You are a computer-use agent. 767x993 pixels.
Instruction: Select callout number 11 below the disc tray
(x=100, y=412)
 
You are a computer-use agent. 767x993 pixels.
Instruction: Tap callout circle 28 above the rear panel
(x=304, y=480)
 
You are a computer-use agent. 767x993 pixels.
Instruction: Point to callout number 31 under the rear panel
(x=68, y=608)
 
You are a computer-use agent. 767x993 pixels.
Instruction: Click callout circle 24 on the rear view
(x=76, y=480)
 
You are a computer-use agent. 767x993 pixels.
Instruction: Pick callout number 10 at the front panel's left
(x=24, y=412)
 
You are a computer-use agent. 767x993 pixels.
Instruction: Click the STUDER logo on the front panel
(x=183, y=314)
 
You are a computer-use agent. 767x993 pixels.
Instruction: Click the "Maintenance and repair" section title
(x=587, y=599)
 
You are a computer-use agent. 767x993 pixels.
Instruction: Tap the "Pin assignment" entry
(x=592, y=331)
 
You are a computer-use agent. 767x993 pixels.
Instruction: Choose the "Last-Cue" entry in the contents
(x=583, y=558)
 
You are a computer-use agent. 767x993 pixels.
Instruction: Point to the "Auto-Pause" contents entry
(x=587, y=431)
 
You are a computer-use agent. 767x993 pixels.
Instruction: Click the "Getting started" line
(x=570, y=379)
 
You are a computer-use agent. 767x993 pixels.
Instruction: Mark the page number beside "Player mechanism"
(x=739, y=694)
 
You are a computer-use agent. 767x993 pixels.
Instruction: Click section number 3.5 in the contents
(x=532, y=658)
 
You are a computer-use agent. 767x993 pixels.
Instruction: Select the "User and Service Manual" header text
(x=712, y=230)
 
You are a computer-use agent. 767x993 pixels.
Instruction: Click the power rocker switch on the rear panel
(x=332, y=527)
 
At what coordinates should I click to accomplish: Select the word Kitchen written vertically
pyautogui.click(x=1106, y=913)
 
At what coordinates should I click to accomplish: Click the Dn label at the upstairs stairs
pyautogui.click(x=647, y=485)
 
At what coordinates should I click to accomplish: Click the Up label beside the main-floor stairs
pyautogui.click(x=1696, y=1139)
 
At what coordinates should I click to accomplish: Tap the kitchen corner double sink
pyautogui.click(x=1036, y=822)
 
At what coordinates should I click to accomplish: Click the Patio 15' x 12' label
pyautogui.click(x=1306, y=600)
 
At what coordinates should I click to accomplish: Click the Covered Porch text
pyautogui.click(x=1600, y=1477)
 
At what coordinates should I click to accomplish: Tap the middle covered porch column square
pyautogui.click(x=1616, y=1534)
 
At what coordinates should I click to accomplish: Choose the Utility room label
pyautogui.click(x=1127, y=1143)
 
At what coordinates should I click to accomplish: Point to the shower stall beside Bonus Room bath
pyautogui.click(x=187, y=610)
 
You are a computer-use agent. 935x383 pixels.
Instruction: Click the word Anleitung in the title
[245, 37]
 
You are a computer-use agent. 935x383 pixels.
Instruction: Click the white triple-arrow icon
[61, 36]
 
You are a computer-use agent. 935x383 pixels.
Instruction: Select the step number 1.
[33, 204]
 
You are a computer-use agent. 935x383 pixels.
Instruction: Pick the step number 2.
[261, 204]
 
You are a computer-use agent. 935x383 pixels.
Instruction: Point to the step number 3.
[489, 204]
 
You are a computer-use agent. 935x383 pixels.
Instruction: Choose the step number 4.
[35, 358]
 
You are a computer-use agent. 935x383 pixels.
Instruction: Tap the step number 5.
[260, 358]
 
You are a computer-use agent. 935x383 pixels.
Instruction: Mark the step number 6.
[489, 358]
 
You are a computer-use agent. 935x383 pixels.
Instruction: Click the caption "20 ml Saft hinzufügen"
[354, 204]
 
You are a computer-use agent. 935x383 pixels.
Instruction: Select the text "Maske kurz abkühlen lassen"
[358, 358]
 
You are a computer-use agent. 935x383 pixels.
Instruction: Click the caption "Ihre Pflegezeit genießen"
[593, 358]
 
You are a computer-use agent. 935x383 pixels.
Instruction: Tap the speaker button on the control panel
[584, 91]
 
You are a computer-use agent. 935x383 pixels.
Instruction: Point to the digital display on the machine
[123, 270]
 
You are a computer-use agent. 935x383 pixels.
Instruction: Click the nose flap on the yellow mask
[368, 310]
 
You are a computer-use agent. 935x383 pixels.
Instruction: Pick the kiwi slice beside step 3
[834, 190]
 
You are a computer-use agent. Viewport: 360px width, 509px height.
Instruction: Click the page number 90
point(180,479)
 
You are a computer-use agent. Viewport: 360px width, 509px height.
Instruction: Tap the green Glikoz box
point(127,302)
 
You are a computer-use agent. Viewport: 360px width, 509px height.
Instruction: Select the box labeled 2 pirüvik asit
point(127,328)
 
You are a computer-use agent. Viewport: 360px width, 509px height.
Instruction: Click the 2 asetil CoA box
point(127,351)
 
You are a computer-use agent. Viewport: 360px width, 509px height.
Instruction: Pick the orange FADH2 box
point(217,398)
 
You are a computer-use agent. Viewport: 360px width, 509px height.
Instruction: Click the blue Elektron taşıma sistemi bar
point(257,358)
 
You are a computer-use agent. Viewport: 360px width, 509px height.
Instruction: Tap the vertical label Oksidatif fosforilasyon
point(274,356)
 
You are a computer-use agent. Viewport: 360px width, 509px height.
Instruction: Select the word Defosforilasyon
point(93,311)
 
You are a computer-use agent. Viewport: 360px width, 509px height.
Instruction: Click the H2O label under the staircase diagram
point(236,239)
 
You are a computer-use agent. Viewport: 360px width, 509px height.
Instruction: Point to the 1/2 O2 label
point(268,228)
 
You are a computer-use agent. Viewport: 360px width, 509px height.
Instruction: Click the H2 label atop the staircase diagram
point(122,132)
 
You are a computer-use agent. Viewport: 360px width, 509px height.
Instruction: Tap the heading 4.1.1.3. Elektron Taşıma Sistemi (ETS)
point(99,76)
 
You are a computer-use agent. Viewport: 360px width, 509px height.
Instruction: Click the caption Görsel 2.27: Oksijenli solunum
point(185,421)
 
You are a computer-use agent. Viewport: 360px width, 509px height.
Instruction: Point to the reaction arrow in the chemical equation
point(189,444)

=======

| Job |
Copy out everything from the start of the entries down to the line containing "(x=532, y=658)", both ends included, keeping each line as it stands.

| Result for this exercise |
You are a computer-use agent. 767x993 pixels.
Instruction: Select callout number 11 below the disc tray
(x=100, y=412)
 
You are a computer-use agent. 767x993 pixels.
Instruction: Tap callout circle 28 above the rear panel
(x=304, y=480)
 
You are a computer-use agent. 767x993 pixels.
Instruction: Point to callout number 31 under the rear panel
(x=68, y=608)
 
You are a computer-use agent. 767x993 pixels.
Instruction: Click callout circle 24 on the rear view
(x=76, y=480)
 
You are a computer-use agent. 767x993 pixels.
Instruction: Pick callout number 10 at the front panel's left
(x=24, y=412)
 
You are a computer-use agent. 767x993 pixels.
Instruction: Click the STUDER logo on the front panel
(x=183, y=314)
 
You are a computer-use agent. 767x993 pixels.
Instruction: Click the "Maintenance and repair" section title
(x=587, y=599)
 
You are a computer-use agent. 767x993 pixels.
Instruction: Tap the "Pin assignment" entry
(x=592, y=331)
 
You are a computer-use agent. 767x993 pixels.
Instruction: Choose the "Last-Cue" entry in the contents
(x=583, y=558)
 
You are a computer-use agent. 767x993 pixels.
Instruction: Point to the "Auto-Pause" contents entry
(x=587, y=431)
 
You are a computer-use agent. 767x993 pixels.
Instruction: Click the "Getting started" line
(x=570, y=379)
 
You are a computer-use agent. 767x993 pixels.
Instruction: Mark the page number beside "Player mechanism"
(x=739, y=694)
 
You are a computer-use agent. 767x993 pixels.
Instruction: Click section number 3.5 in the contents
(x=532, y=658)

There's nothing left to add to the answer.